Tag Archive for 'Haters'

Pandering and Popularity

As the artists, musicians, directors, and the like get more popular they’re usually accused of “pandering” or “selling out” to, presumably, the “masses.” The implication is that the artist is somehow compromising his original intent for the sake of getting more fans, money, or whatever.

I think this accusation comes from a simmering blend of two things:

  1. Genuine fear on the fan’s part that something they cherished and enjoyed is being replaced by something less cherish-able and enjoyable.
  2. Uneasiness about losing a previously exclusive cultural ace; not being able to go to parties and whip out lines like “oh, you haven’t heard of…” to impress friends/chicks.

The first fear is perhaps founded, but it sure as hell can’t be helped. No one lives in a vacuum—artists are going to be influenced by their own popularity, other artists, and their own fans whether they want to or not. They’re not compromising their “vision” because their vision is changing along with them. At most, they’re compromising your vision.

The second is basically an unjustified variant of “their old stuff was better”-syndrome. People get uncomfortable when the things they like get too popular, because they perceive popularity as diminishing their uniqueness. Yet, it’s not the artist’s responsibility to stay unknown; it’s silly to hate an artist for being popular because, if they’re really that good, then it’s a good thing for more people to share in their talent.

Penny Arcade’s Jerry Holkins addresses pandering this way:

The idea that art can’t be something the viewer enjoys is just one of these ideas that is hanging around out there. Art must whirr and whine like the dentist’s drill, skipping off the enamel to bury itself in the gum. Something that was created in joy, with the purpose of creating joy in others, well, we’ve got a term for that.

My point is that whether or not “pandering” is consciously occurring, it’s not something to complain about, simply because there’s no alternative. Protesting compromise or popularity is fruitless. The creator’s changed and what s/he makes is going to change with it.

Hipsters: The Nothing Generation

Hipsters are today’s college-somethings; they’re the dominant subculture (paradoxical?) because they promote equal amounts of armchair rebellion, intangible cultural involvement, irreverence, intellectual drool, and past-mining fashion. In other words, it’s easy and fun to be a hipster: slack off, suck up some semi-obscure culture, slap on some feisty vintage clothes, and flippantly judge everyone and everything else. Viola!

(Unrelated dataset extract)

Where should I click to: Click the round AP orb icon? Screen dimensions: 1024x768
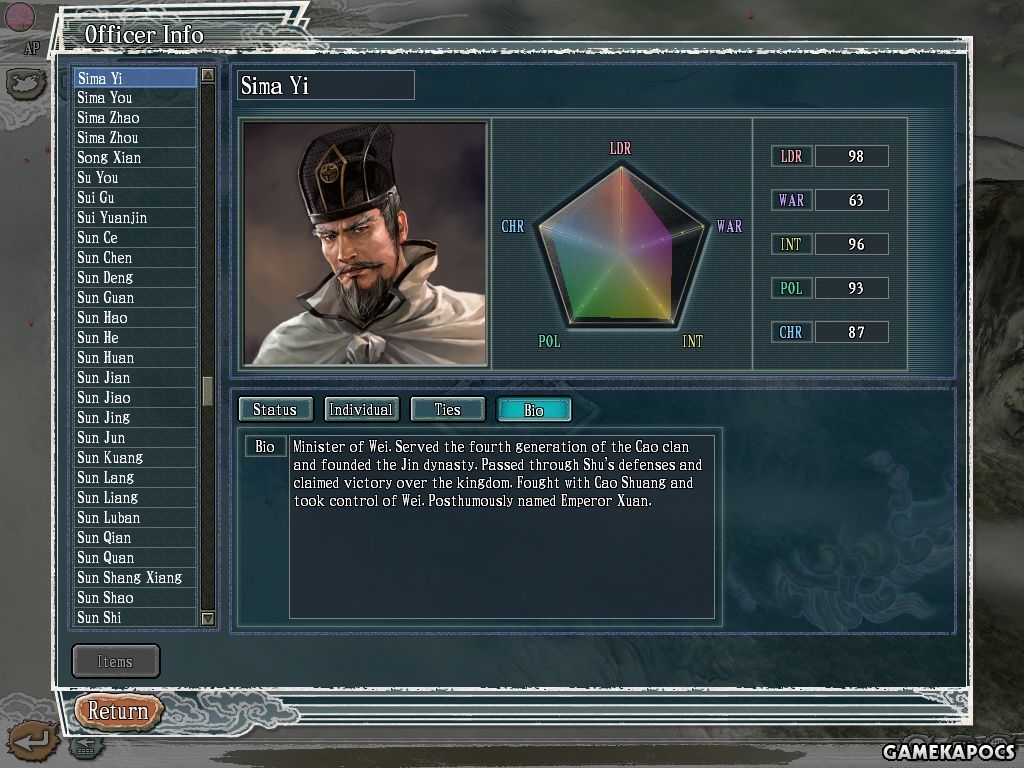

Hipsters: create nothing, criticize everything.

How’s a hipster made? Christian Lorentzen puts it beautifully, but I’ll put it in points:

  • Fundamental disappointment with adulthood. Hipsters arrive at 22, despair, and try to get back on the train.
  • Fundamental dissatisfaction with inactivity. Hipsters want to do something; furthermore, they want to spend their time doing something that “matters”—more importantly, something fun.
  • Fundamental laziness. Hipsters aren’t energetic people, otherwise they’d probably be yuppies.

These ingredients (repulsion at adulthood + wanting to be a part of something + wanting to sleep ’til 2 PM) react to create the hipster. Disillusioned with adulthood, they shrink back into modified teenage years, entering a life of “perpetual luxuriant slumming.” Wanting to be a part of something, but being too lazy to really do anything, they join with fellow hipsters to latch onto the work of the truly creative with claws of cynicism.

That’s my beef with hipsters: they fancy themselves “creative” but they don’t actually make anything—no, that’d violate their decree to take it easy, because creation is a long, trying, un-fun process. Instead, they nervously shore up their image of good taste and cultural superiority by nonchalantly criticizing both the truly creative and each other. Hipsters are caught up in a game of declaring things “old news,” labeling things “overrated,” and drowning themselves in sarcasm and irony. They mistake irreverence for wit, pessimism for wisdom, and dissatisfaction for superiority. (See: Vice Magazine)

It’s not that I dislike the flotsam of hipster culture: the music, the movies, the art, the clothes. Those are all things I like and enjoy. No, it’s simply those who think they deserve respect for their disrespect; it’s those who think they can mean something while doing nothing.

*Note: Yes, broadly speaking, those musicians, moviemakers, artists, and designers are all part of hipsterdom—but here I’m addressing the watchers, not the players.